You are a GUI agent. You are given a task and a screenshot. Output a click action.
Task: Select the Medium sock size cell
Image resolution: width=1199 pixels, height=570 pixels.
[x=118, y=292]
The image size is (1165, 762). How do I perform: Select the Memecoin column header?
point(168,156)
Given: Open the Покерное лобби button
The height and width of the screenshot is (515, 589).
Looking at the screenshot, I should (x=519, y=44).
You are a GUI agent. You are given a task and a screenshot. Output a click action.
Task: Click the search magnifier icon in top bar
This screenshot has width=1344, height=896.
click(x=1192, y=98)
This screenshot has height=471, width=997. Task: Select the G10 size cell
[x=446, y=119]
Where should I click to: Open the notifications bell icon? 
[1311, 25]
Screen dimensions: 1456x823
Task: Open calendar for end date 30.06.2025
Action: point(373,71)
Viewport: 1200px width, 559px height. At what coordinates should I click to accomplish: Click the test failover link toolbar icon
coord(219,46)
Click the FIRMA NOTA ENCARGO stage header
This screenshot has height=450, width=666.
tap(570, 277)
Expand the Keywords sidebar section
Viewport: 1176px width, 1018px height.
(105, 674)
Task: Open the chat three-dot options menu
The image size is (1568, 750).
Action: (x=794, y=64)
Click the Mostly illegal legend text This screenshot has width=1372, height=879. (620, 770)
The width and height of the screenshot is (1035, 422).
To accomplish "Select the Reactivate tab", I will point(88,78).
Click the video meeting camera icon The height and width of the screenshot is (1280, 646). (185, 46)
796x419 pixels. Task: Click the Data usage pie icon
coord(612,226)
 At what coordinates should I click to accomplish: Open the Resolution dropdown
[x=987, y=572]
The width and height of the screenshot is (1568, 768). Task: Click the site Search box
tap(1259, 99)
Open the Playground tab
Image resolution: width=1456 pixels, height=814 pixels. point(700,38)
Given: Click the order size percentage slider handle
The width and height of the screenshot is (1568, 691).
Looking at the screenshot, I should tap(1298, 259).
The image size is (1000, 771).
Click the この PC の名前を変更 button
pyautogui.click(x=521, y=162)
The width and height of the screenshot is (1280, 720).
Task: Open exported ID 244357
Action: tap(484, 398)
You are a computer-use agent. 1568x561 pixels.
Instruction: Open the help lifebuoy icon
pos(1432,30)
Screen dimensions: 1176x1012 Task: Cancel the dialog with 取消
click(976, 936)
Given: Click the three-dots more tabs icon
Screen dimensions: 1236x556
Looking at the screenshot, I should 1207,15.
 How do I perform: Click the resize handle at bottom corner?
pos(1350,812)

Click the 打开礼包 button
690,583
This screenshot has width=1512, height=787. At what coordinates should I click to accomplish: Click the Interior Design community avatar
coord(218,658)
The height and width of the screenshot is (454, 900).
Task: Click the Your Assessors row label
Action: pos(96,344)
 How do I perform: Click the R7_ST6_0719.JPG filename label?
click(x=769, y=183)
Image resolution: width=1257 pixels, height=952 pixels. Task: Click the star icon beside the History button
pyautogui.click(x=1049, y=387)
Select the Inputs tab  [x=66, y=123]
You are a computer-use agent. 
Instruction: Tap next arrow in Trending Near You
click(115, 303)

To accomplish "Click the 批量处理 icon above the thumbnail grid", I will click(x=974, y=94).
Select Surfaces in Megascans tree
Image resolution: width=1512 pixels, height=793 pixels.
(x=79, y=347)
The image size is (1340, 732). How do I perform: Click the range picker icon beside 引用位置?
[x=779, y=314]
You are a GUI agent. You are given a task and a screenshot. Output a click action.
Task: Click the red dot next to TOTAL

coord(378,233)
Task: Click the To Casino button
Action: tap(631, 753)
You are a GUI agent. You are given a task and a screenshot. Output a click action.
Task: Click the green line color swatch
-------------------------
Prompt — Exactly as they appear, output the line holding "How do I perform: Click the R7_ST6_0719.JPG" and all lines after it through the end of the listing above, and only those.

Expected output —
 How do I perform: Click the R7_ST6_0719.JPG filename label?
click(x=769, y=183)
Image resolution: width=1257 pixels, height=952 pixels. Task: Click the star icon beside the History button
pyautogui.click(x=1049, y=387)
Select the Inputs tab  [x=66, y=123]
You are a computer-use agent. 
Instruction: Tap next arrow in Trending Near You
click(115, 303)

To accomplish "Click the 批量处理 icon above the thumbnail grid", I will click(x=974, y=94).
Select Surfaces in Megascans tree
Image resolution: width=1512 pixels, height=793 pixels.
(x=79, y=347)
The image size is (1340, 732). How do I perform: Click the range picker icon beside 引用位置?
[x=779, y=314]
You are a GUI agent. You are given a task and a screenshot. Output a click action.
Task: Click the red dot next to TOTAL

coord(378,233)
Task: Click the To Casino button
Action: tap(631, 753)
You are a GUI agent. You are given a task and a screenshot. Output a click action.
Task: Click the green line color swatch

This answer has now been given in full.